Blocco di testo:
------------------------------

Cosa ha detto Nasrallah?

Anche se non aveva parlato finora, era difficile pensare seriamente che il leader di Hezbollah non stesse seguendo attentamente le evoluzioni in corso a Gaza. E molti in Libano – un paese in ginocchio a causa di una deriva economica e istituzionale senza precedenti – temevano che il movimento potesse decidere di trascinarli in una guerra che si rivelerebbe catastrofica per il paese. Invece, nel suo discorso, Nasrallah ha dichiarato che “siamo già in guerra dall’8 ottobre”. Poi, rivolgendosi ai leader dei paesi petroliferi arabi ha intimato loro di non fornire più petrolio a Israele. “Non vi chiediamo di mandare i soldati, ma di avere un minimo di onore e di cessare di inviare petrolio a Israele”, ha dichiarato. Nasrallah ha detto di ritenere gli Usa “i principali responsabili dei massacri perpetrati a Gaza” e ribadito che si deve operare per “far cessare il fuoco”. In alternativa, ha chiarito, Hezbollah è pronto a tutte le opzioni, “e possiamo farvi ricorso in qualsiasi momento”. I combattimenti al confine tra Libano e Israele “non si limiteranno” alla portata vista finora, ha aggiunto. Nel complesso però, concordano gli osservatori, il capo delle milizie sciite sembra aver preso le distanze dall’attacco del 7 ottobre – a cui pure ha plaudito – senza mostrare particolare volontà di ingaggiare una nuova guerra contro lo Stato ebraico, avvertendo nel contempo che “tutte le opzioni restano sul tavolo”.

------------------------------

Cosa fare:
1. Rispondi alle domande sul testo sul discorso di Nasrallah, segnando le risposte con le stesse lettere.
(a) Da quale data, secondo Nasrallah, "siamo già in guerra"?
(b) A chi ha chiesto di non fornire più petrolio a Israele?
(c) Chi considera "i principali responsabili dei massacri perpetrati a Gaza"?
2. Riprendi il testo sul discorso di Nasrallah dopo la sua ultima frase e prosegui con un breve paragrafo.
Il materiale non ha alcun legame con il testo sul discorso di Nasrallah.

Dati raccolti:
------------------------------

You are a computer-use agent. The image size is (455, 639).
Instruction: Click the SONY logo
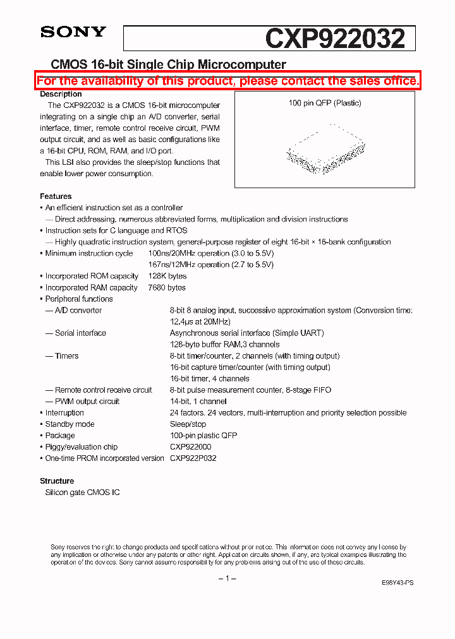[73, 32]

------------------------------

Le risposte:
1.
(a) Dall'8 ottobre.
(b) Ai leader dei paesi petroliferi arabi.
(c) Gli Usa.

2.
Blinken chiede una pausa?

Intanto, questa mattina, il segretario di Stato americano, Antony Blinken, ha iniziato la sua visita nella regione incontrando il primo ministro israeliano Benjamin Netanyahu. Nel corso dei colloqui, come anticipato prima della sua partenza da Washington, il Segretario ha chiesto ‘pause’ per consentire l’ingresso degli aiuti a Gaza, dove proseguono i bombardamenti e l’avanzata dell'esercito israeliano. Gli Stati Uniti si sono detti più volte favorevoli a questa ipotesi ma non ad un cessate-il-fuoco vero e proprio, contro il quale hanno votato più volte in varie sedi Onu. Quello di oggi è il secondo incontro di Blinken con il primo ministro israeliano da quando è iniziato il conflitto lo scorso 7 ottobre, in seguito al brutale attacco di Hamas, in cui oltre 1400 israeliani, per lo più civili, sono rimasti uccisi e circa 240 presi in ostaggio. Da allora, gli attacchi di Israele contro la Striscia di Gaza hanno ucciso almeno 9mila persone, tra cui 3.760 bambini, ha detto giovedì il ministero della Sanità a Gaza gestito da Hamas, mentre esperti indipendenti delle Nazioni Unite hanno avvertito che i palestinesi nel territorio sono a “grave rischio di genocidio”. “Chiediamo a Israele e ai suoi alleati di accettare un cessate il fuoco immediato. Il tempo a nostra disposizione sta per scadere”, ha affermato in una nota il gruppo dei relatori speciali delle Nazioni Unite. L’arrivo di Blinken è coinciso con la decisione del governo israeliano di rimandare migliaia di lavoratori palestinesi transfrontalieri - in Israele e Cisgiordania - nella Striscia di Gaza.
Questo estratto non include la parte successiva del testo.